Source data below:
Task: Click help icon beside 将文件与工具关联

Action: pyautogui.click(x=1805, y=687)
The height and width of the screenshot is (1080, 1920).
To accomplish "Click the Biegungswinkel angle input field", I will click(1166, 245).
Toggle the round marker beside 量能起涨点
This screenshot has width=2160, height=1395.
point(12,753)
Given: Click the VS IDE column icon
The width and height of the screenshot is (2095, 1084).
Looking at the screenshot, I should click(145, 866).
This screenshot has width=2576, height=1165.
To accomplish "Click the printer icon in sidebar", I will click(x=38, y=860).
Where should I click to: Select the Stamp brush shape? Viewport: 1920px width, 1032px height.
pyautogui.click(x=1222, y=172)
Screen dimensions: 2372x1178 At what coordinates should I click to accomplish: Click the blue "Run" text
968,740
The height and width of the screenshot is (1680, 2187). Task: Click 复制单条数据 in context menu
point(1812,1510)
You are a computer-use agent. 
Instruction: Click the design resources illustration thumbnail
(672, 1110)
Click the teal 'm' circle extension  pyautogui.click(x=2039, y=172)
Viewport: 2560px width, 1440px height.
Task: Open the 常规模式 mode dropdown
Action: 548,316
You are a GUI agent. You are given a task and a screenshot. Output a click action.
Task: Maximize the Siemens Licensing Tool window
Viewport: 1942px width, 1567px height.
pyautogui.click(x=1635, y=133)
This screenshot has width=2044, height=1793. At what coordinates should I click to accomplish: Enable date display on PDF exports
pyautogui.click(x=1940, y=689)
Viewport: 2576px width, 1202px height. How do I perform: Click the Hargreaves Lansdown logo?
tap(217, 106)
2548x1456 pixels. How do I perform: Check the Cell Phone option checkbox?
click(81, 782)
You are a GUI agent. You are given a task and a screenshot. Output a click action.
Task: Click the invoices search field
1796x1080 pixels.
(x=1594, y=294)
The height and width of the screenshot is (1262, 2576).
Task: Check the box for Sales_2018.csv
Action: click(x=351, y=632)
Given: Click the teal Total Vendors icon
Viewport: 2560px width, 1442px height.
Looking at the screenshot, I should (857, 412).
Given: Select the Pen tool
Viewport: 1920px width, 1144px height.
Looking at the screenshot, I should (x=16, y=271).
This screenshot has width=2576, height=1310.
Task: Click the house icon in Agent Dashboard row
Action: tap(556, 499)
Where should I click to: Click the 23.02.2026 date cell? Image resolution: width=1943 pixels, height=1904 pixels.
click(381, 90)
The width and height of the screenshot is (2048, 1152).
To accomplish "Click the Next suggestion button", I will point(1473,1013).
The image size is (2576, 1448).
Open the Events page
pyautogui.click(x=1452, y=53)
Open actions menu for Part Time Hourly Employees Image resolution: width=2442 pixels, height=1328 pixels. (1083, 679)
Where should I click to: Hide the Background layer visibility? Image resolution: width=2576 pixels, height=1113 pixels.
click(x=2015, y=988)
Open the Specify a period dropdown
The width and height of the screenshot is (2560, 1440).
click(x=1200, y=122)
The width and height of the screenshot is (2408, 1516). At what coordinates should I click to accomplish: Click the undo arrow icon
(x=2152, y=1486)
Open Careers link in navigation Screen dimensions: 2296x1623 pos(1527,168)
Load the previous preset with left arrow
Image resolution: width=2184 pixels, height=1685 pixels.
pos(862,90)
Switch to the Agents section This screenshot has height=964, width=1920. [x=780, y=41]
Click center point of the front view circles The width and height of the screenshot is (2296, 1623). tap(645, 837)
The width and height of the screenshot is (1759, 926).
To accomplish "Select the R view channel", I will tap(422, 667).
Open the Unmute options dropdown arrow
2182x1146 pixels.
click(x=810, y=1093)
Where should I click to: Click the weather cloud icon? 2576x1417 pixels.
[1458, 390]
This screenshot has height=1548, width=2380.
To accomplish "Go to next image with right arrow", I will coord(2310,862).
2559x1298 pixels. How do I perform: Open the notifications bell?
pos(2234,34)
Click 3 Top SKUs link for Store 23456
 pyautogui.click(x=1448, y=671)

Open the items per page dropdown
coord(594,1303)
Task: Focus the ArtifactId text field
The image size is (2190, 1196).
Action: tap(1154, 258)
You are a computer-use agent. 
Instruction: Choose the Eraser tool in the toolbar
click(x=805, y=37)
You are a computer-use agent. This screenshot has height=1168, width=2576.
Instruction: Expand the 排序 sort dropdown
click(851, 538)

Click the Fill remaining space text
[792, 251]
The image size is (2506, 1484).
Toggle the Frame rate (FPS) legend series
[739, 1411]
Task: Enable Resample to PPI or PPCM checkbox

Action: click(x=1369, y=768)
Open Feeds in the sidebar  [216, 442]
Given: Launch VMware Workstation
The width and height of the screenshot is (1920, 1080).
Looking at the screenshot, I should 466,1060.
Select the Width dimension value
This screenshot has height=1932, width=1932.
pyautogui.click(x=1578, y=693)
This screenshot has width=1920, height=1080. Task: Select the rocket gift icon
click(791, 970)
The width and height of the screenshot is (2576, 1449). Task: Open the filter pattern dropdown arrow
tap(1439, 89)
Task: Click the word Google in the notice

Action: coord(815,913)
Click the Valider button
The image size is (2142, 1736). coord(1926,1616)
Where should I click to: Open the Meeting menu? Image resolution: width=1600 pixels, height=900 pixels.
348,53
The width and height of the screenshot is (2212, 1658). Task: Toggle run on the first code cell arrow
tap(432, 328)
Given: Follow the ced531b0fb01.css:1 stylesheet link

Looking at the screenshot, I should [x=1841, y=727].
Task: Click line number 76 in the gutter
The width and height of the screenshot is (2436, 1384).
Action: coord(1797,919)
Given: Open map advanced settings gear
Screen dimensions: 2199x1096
End of Source data.
Work order
Among the lines of the data, identify those with the word "field". Copy each of them.

Solution to the exercise
To accomplish "Click the Biegungswinkel angle input field", I will click(1166, 245).
Task: Click the invoices search field
Task: Focus the ArtifactId text field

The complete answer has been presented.